Posted: November 11, 2009 01:28 PM

Should We Ban Football?

What's Your Reaction?

Hold on. This may come as a shock! Recent headlines suggest -- that playing professional football is dangerous. But how could it be otherwise? The game involves vicious, premeditated collisions between large and athletically talented men who have played the sport since they were in the peewee league. These warriors of the gridiron are our valiant heroes, and they will not be deterred by soap operas about dementia and shortened life spans. Until they can no longer move, they will "leave it all on the field."

Those who would make football safer for the participants will find few allies among those who still play the game. For them, a career in the National Football League is not a nightmare. It is their dream come true. Some play for the riches they are paid, others for the exultation of the experience. For all, it is the fulfillment of all their life's hopes, and no one is going to take that away from them now. Their union will protect their opportunity, not their health.

Yet there are others, like the fans, who are affected by the game who ultimately may have more to say about the future of the sport. As we wait patiently for Sunday, Monday, and - later in the season - the special Thursday night edition, we try to ignore the toll of the game on the men who are carried off the field on stretchers to the cheers of the crowd. Won't they be back at practice on Tuesday?

Congress recently held hearings about the dangers inherent in football. Although some were outraged by NFL Commissioner Goodell's oblivious and deflecting answers, they found no smoking gun that could catalyze Congressional action.

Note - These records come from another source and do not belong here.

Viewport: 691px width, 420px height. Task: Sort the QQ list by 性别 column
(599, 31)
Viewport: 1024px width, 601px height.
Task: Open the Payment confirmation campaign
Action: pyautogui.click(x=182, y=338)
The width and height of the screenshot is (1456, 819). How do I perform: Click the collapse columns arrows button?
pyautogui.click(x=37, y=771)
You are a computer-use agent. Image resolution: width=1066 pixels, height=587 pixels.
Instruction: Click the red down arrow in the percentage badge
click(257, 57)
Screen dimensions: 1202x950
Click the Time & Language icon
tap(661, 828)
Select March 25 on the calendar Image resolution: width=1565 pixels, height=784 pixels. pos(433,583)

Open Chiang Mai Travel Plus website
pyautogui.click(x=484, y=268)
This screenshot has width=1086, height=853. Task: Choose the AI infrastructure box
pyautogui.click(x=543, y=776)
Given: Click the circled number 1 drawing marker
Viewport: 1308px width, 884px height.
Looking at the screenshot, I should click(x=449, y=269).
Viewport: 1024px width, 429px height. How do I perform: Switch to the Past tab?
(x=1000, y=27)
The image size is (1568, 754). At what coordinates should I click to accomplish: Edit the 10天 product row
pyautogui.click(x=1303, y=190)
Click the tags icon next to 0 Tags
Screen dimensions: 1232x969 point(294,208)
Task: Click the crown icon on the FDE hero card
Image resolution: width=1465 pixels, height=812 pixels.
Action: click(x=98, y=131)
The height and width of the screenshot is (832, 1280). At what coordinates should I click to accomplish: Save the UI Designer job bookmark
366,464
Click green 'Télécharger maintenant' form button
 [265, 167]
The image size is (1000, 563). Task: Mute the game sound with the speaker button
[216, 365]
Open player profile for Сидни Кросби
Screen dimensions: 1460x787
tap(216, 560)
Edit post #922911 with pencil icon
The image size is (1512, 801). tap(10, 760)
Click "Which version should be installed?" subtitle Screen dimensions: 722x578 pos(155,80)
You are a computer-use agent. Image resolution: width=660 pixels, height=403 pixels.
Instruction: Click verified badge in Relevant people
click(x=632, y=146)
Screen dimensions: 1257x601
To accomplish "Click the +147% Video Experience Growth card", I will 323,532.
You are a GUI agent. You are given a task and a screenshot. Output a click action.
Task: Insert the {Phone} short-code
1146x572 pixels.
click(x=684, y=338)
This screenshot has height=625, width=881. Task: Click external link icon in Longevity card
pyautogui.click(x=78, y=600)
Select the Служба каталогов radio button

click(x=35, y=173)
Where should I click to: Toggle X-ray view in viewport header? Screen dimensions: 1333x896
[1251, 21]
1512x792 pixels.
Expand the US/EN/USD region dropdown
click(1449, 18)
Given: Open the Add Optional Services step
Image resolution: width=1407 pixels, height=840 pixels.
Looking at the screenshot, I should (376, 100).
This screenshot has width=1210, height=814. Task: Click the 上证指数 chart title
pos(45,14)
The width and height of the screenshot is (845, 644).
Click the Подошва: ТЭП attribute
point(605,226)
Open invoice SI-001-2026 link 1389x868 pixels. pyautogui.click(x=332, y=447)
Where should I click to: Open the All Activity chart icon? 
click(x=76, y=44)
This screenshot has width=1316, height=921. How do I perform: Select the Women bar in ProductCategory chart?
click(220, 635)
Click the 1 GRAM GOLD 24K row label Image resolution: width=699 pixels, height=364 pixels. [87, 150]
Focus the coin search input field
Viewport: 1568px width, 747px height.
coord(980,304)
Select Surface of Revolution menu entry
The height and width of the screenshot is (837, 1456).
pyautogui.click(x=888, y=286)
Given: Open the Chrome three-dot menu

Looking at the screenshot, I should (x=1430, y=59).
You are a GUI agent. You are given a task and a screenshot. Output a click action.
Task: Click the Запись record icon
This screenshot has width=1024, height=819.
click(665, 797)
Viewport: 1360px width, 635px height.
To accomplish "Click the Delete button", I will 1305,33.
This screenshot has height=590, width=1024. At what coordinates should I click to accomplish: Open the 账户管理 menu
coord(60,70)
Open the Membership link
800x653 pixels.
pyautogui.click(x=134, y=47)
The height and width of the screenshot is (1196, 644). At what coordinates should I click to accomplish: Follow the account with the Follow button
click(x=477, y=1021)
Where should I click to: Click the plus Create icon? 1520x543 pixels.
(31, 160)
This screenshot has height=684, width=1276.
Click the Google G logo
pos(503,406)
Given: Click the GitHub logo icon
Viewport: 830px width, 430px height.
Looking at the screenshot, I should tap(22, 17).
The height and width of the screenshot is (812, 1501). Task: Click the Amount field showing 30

Voting against professional football would be political suicide.

The evidence is mounting, however, about the debilitating effects of a football career. Soon the partisans of the game will no longer be able to deny the data. Men who play the game at the highest level lose, on average, three years of their life expectancy for every year they play in the NFL. The incidence of dementia in 50-year-old former footballers is five times that of non-football-playing men. Autopsies on those who died young show the effects of years of physical abuse. Studies now underway will confirm the toll.

Some deny the obvious, that the game of football played fully in accordance with its rules is extremely dangerous to the health and lives of those who play the game for our enjoyment. Tobacco company executives have taught us not to trust those who baldly claim no linkage between a high risk activity and physical and mental damage. The issue now is what we should do about it.

It is too easy to say that we should do nothing. Although they are careful about admitting it, NFL owners and officials know the golden goose is at risk, and they will fight a two-front war to battle bad publicity while searching for the equivalent of a safe cigarette. Those who tell us that football is as central to the American experience as apple pie and motherhood ignore the dramatic changes in our culture that seem to occur now with rapidity. Ban cigarette smoking in public places? Clean up toxic spills and polluted air? Require people to wear their seat belts? These "never-will-happen" things have happened and more are on the way.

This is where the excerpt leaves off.